The agreement pledges to double overall fuel economy to 54.5 mpg by 2025, bringing even greater under-the-hood changes to the nation’s automobiles starting in model year 2017. Cars and trucks on the road today average 27 mpg.

“This agreement on fuel standards represents the single most important step we have taken as a nation to reduce our dependence on foreign oil,” Obama said, sharing the stage with top executives of 11 major automakers and a top automobile workers union official, before a backdrop of some of the most cutting-edge cars and pickup trucks on the road.

“Just as cars will go further on a gallon of gas, our economy will go further on a barrel of oil,” Obama said.

When achieved, the 54.5 mpg target will reduce U.S. oil consumption from vehicles by 40 percent and halve the amount of greenhouse gas pollution coming out of tailpipes. It builds on a 2009 deal between the Obama administration and automakers, which committed cars and trucks to averaging 35.5 mpg by model year 2016.

For American families, the president said the agreement — which will be subject to a midcourse review — means filling up the car every two weeks, instead of every week. That would save $8,000 in fuel costs over the life of a vehicle purchased in 2025, compared to a 2010 model, a White House analysis said.

The changes also are likely to push up the cost of a new vehicle, but just how much is unclear because the regulation still has to be written. That process will get started in September.

The mileage target announced Friday isn’t exactly what consumers will see in their future cars. A formula that gives credits to manufacturers for electric cars, the use of low-emission air conditioning refrigerant and technology that shuts down engines at traffic lights means the actual fuel economy standard is likely to come in closer to 40 mpg. Stickers on future cars and trucks will display different numbers based on tests that mimic real-world mileage.

The deal was less than what environmentalists and public health advocates wanted but more than desired by the Detroit Three — General Motors, Ford and Chrysler. In a letter to the president last week, Michigan lawmakers called the higher proposal “overly aggressive,” after automakers had said they’d work to get vehicles averaging 42.6 to 46.7 mpg. Green groups, meanwhile, had pushed for a 62 mpg target by 2025.

For Obama, who watched his campaign promise to limit global warming pollution die when Republicans retook control of the House, the compromise provides a way around political roadblocks and a down payment on the climate change problem.

The deal also provides an answer to critics who say the president has not done enough to address high gasoline prices. It promises to reduce demand at a time when Republicans in Congress have criticized Obama for being too slow to drill and not opening up more areas to oil and gas exploration after the massive Gulf oil spill last year.

And at a time when a consensus in Congress is elusive on the debt ceiling and curbing the federal deficit, the president said the fuel economy deal was a “valuable lesson to” Washington.

“You are all demonstrating what can happen when people put aside differences,” Obama said. “These folks are competitors, you’ve got labor and business. But they said we are going to work together to achieve something important and lasting for the country.”
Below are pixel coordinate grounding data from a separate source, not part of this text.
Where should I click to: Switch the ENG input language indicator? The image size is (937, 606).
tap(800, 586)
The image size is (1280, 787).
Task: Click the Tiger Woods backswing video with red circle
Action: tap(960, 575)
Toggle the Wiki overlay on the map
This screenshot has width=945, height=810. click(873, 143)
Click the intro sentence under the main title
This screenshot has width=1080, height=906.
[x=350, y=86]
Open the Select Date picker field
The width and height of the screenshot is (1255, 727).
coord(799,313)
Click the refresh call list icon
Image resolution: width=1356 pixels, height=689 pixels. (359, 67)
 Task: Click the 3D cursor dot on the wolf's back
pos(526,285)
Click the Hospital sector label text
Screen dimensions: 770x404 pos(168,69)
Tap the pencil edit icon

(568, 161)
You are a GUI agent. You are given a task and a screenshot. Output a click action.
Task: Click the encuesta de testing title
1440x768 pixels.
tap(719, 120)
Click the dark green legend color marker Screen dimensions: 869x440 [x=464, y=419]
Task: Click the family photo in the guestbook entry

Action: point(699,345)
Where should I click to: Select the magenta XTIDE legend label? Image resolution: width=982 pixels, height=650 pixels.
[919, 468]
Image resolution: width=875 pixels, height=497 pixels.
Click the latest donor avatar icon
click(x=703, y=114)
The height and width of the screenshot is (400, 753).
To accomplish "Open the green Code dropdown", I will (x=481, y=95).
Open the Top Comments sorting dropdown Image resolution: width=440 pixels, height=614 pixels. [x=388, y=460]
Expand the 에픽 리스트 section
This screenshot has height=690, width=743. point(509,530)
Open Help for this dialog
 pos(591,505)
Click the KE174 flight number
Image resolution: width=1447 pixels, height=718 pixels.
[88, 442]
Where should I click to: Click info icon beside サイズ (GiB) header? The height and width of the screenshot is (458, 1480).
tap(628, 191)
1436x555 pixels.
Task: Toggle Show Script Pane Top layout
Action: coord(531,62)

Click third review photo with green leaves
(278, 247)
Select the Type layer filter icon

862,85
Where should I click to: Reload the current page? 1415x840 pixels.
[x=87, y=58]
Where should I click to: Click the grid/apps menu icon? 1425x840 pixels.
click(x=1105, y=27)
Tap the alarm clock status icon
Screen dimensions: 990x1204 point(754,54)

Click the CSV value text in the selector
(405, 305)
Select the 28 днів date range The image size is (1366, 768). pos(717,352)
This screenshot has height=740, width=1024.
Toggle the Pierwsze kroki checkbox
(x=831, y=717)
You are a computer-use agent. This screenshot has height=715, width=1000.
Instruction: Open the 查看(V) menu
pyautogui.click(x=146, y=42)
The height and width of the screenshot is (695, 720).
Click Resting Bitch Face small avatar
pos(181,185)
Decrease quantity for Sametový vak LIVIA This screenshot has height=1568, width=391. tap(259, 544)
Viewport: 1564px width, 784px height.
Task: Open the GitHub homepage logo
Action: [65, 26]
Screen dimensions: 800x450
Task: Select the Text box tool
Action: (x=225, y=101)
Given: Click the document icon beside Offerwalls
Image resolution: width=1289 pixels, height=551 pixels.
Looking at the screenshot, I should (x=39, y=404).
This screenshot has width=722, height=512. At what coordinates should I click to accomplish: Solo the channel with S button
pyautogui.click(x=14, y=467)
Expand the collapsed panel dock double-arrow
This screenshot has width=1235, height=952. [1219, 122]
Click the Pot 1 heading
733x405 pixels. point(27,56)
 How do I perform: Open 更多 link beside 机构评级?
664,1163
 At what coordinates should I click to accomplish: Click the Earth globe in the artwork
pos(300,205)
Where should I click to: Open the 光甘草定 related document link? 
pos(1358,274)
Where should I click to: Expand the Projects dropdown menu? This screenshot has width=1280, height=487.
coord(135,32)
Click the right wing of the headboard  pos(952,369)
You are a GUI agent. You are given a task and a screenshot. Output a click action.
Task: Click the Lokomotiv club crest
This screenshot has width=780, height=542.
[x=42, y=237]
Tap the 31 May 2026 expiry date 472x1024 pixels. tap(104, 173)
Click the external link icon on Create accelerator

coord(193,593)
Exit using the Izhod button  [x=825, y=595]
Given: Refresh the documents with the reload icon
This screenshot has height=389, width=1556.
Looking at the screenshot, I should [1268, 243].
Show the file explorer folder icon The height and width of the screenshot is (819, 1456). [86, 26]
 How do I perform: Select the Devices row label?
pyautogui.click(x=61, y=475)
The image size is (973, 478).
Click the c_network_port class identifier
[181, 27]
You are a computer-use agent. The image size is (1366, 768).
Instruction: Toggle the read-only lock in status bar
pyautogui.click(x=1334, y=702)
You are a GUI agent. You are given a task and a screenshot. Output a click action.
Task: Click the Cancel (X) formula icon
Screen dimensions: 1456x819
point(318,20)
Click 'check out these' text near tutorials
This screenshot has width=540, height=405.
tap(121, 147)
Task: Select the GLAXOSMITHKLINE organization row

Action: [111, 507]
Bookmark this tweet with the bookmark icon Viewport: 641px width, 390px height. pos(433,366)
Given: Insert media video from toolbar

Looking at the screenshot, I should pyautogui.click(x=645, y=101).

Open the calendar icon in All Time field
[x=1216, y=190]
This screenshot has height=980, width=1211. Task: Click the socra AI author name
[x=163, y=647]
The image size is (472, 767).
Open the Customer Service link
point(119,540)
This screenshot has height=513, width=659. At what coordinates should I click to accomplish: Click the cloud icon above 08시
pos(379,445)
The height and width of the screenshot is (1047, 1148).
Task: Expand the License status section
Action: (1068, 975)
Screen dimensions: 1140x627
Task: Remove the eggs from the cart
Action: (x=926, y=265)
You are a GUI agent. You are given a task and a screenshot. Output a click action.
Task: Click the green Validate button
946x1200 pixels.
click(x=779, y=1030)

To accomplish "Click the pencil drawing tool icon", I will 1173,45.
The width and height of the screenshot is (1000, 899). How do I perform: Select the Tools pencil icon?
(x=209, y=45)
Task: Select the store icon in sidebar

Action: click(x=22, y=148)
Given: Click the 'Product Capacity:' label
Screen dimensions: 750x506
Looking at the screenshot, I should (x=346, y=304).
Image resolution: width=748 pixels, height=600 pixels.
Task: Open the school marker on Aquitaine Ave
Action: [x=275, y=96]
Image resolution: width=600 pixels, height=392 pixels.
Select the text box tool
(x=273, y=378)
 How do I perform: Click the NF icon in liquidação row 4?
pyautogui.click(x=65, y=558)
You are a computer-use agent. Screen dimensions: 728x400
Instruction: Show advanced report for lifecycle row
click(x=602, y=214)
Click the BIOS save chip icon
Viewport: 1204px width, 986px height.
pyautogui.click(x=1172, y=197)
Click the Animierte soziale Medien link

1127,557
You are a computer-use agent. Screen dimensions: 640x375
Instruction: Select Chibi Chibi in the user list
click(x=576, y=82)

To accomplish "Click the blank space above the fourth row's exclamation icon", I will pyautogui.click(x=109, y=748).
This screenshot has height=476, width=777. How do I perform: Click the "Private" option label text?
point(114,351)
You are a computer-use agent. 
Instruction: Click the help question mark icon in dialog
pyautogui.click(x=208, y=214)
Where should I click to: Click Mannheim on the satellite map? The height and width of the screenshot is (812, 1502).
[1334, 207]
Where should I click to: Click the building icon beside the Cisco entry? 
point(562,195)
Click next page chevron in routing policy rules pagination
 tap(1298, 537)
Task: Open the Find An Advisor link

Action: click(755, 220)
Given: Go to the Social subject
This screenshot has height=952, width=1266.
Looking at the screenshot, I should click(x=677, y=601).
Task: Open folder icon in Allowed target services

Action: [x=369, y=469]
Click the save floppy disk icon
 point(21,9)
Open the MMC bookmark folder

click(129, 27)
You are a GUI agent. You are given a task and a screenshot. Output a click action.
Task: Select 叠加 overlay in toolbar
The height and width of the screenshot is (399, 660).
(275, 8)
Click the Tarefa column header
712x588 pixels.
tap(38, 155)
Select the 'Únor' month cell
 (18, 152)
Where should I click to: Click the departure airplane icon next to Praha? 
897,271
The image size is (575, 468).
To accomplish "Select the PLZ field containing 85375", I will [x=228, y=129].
For automakers, particularly the Detroit Three, the deal signaled a turnaround from the days when they resisted boosting fuel economy targets, arguing that consumers would not buy smaller and more efficient cars, and that the technology to reduce fuel consumption was too expensive.

That stance has been challenged in recent years by a 2007 energy law that mandated the government evaluate and set new fuel economy targets, by a Supreme Court decision that said the Environmental Protection Agency had the authority to control global warming pollution from vehicles, and by a state — California — that had been granted permission to set stricter standards than the rest of the country.